start Extracted text
Rare among artists working clearly within ceramic traditions (as contrasted with artists like Anthony Caro who may use clay as a material in their practice), Saxe receives critical comment and review in articles by writers in art journals and other publications that regularly exclude artists working in craft media. Peter Schjeldahl, poet, and art critic for The New Yorker, has written that “Saxe is a virtuoso in sharp focus and at a screaming pitch, nothing if not overbearing. His fantastically ornate vessels, their academic orders exaggerated, are spectacularly skilled, harshly jokey, and show-off erudite. Saxe’s ceramics are engines of simultaneous seduction and insult. This work that can be neither resisted nor succumbed to is a sort of materialized, exploded history and philosophy of ceramics, putting into play disparate lore and analysis of the medium. Saxe makes of the collectibles trade an improbable site of reflection on civilization and its discontents.” And, “I get the same relaxing feeling from his work that I have from the very best work in any field: of being in good hands, and of those hands being entirely visible, all cards on the table.”
end Extracted text
• _Short problem A_:
Answer from the passage on Saxe:
(i) Which artist is named as one who may use clay as a material in their practice?
(ii) For which publication is Peter Schjeldahl an art critic?
(iii) According to Schjeldahl, Saxe's ceramics are engines of what?
• _Short problem B_:
Condense the paragraph of the passage on Saxe beginning "Rare among artists working clearly within ceramic traditions" into a short list that keeps its main facts.
Rely only on the passage on Saxe.
start Extracted information
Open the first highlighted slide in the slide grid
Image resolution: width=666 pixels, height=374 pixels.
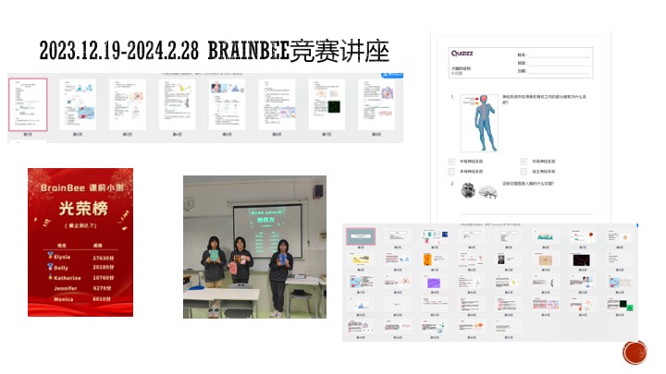pos(361,236)
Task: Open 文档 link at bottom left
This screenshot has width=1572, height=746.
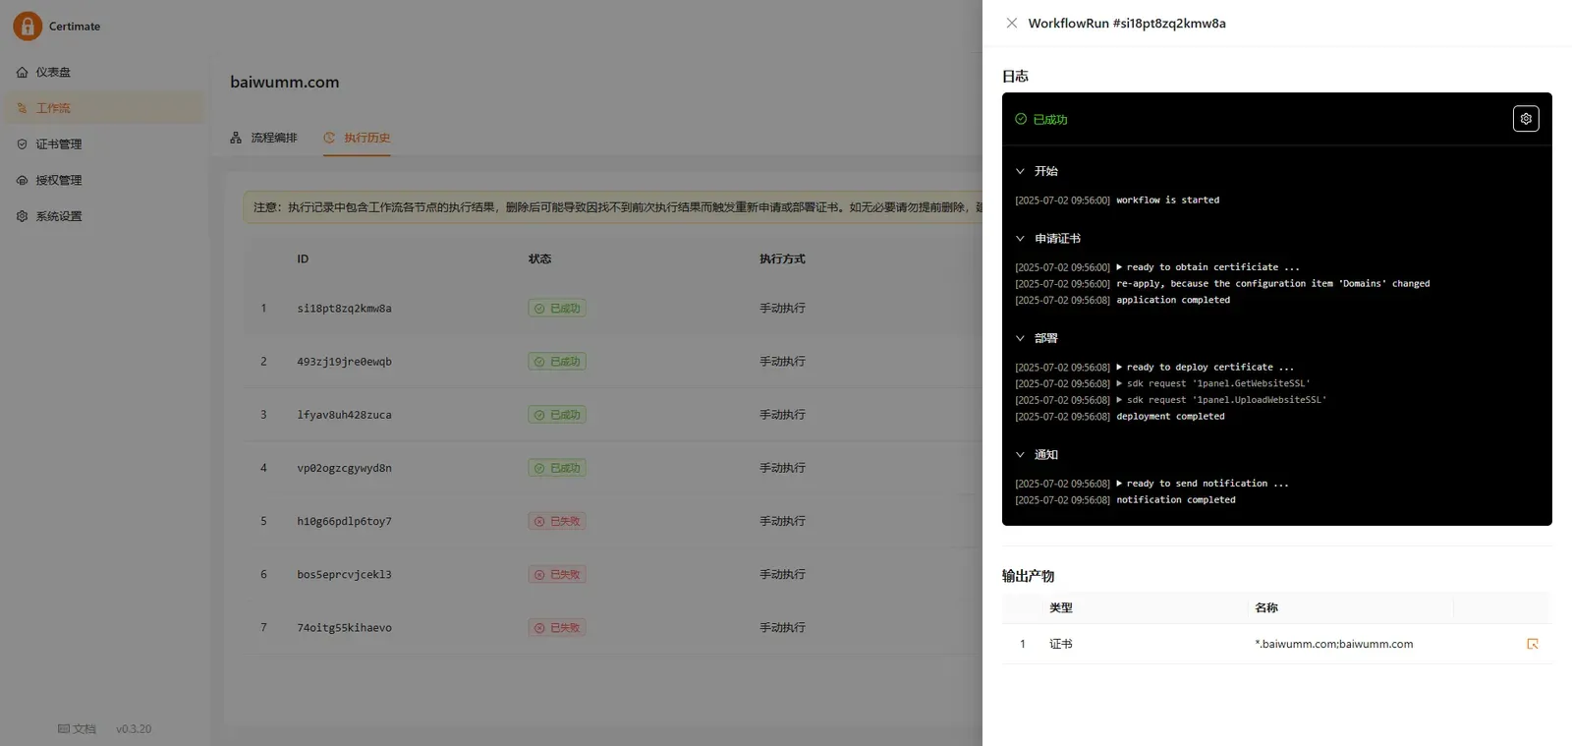Action: click(x=77, y=729)
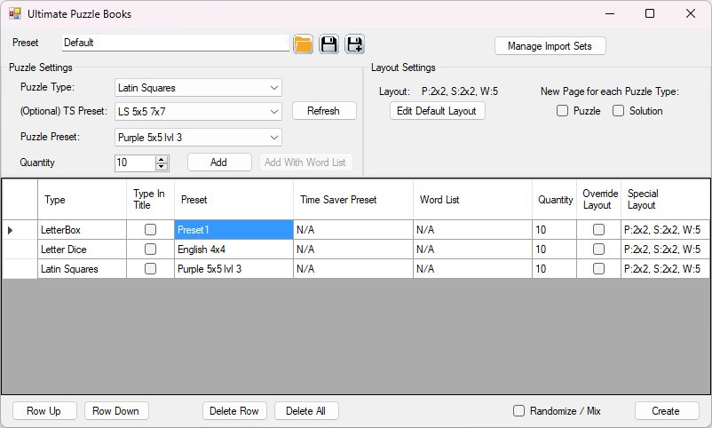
end Extracted information
• _Output A_:
(i) Anthony Caro
(ii) The New Yorker
(iii) Simultaneous seduction and insult

• _Output B_:
- Unusually for an artist working clearly within ceramic traditions, Saxe is reviewed in art journals and other publications that regularly exclude craft-media artists.
- Peter Schjeldahl, a poet and art critic for The New Yorker, calls Saxe a virtuoso whose ornate vessels are spectacularly skilled, harshly jokey, and show-off erudite.
- Schjeldahl describes the ceramics as engines of simultaneous seduction and insult and as a materialized, exploded history and philosophy of ceramics.
- He says Saxe makes the collectibles trade an improbable site of reflection on civilization and its discontents.
- Schjeldahl says the work gives him a feeling of being in good hands, with those hands entirely visible.